FST: fast java serialization drop in-replacement
Apache License 2.0
1.58k stars 248 forks source link

Elusive deserialization issue caused by DefaultFSTInt2ObjectMap's clear optimization #323

Open d-w-johnson opened 2 years ago

d-w-johnson commented 2 years ago

We use FST 2.57 and we started realizing that every once in awhile after converting bytes to an object, FST would give us an object that was corrupt. Most of the object's data would look fine but upon further examination you could see that there was data of the wrong type shoved into one of the string fields. FST doesn't throw any exceptions when this happens, it just happily returns an object that is waiting to throw a runtime exception until the messed up field is accessed. Sometimes we would end up converting it to bytes again to be persisted and then it can never be deserialized again.

We ended up creating a work around that uses reflection to validate each object after being converted from bytes to ensure it isn't corrupt. When the issue is identified we just perform the operation again and it works the second time. This resolved our issues, but validating every object converted from bytes was a super heavy CPU cost.

I haven't reported anything until now because duplicating the issue is pretty difficult. However, I now have a test that deterministically reproduces the error at the same place every time and I was able to finally take some time and debug it. I found that when FSTInt2ObjectMap was turned into an interface and DefaultFSTInt2ObjectMap was created, the clear method was also optimized in order to avoid cleaning huge memory areas after writing large objects.
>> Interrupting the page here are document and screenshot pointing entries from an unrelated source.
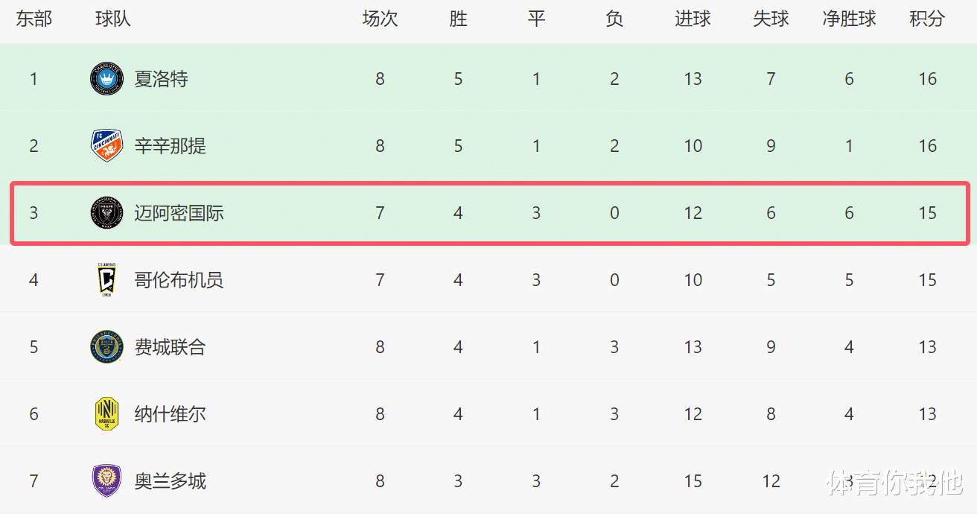
Task: Click the Philadelphia Union badge
Action: click(x=106, y=347)
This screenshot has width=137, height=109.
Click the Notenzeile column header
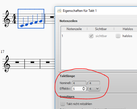coord(74,29)
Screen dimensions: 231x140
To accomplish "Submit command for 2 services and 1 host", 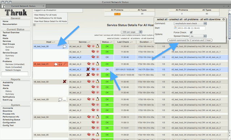I will coord(190,40).
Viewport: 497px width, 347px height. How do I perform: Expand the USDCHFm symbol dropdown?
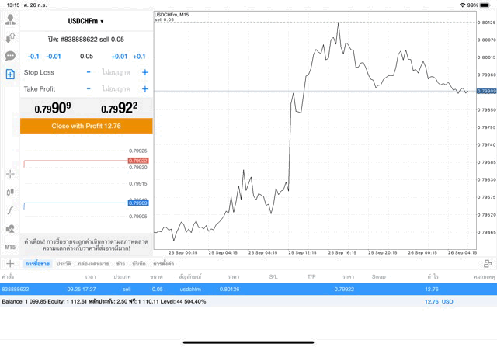tap(86, 21)
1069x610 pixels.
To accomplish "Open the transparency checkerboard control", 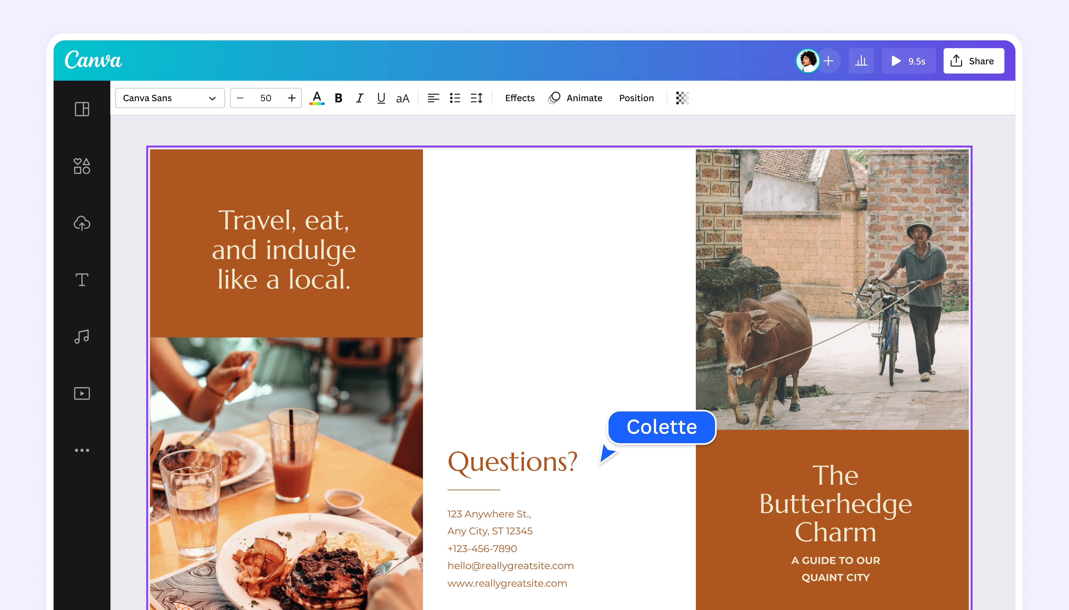I will [x=682, y=98].
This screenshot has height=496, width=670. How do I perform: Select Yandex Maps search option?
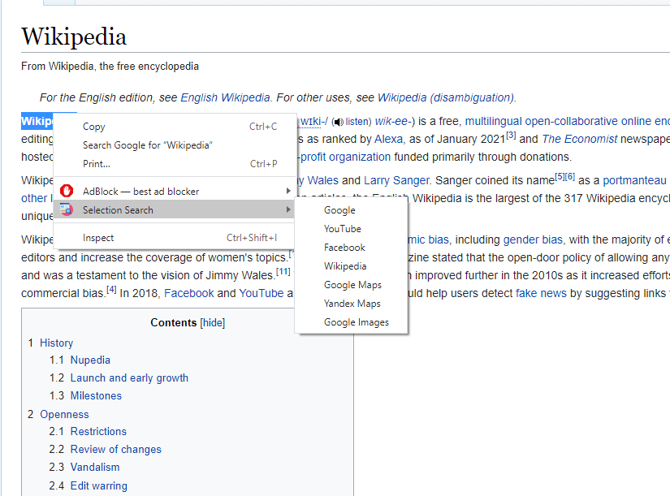[x=352, y=303]
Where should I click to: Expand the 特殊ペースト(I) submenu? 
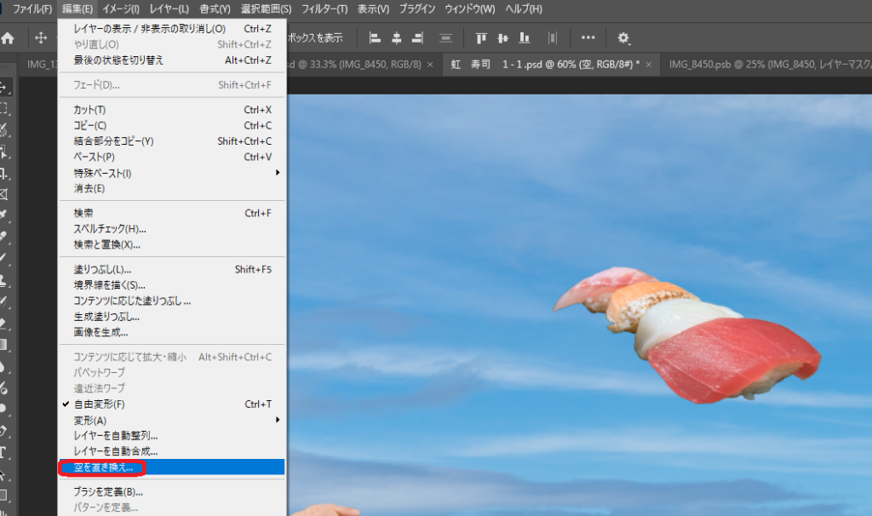click(x=102, y=173)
I believe that the issue is caused by forgetting to set the next field to null in this optimized clear method. With the clear not taking full affect it leaves it open to accidentally using data from a previous object when reading in the current object.

I'll be submitting a PR containing the test that can reproduce the issue and the fix to the JDK-8 branch shortly and will link it to this issue. The fix should also be put into master.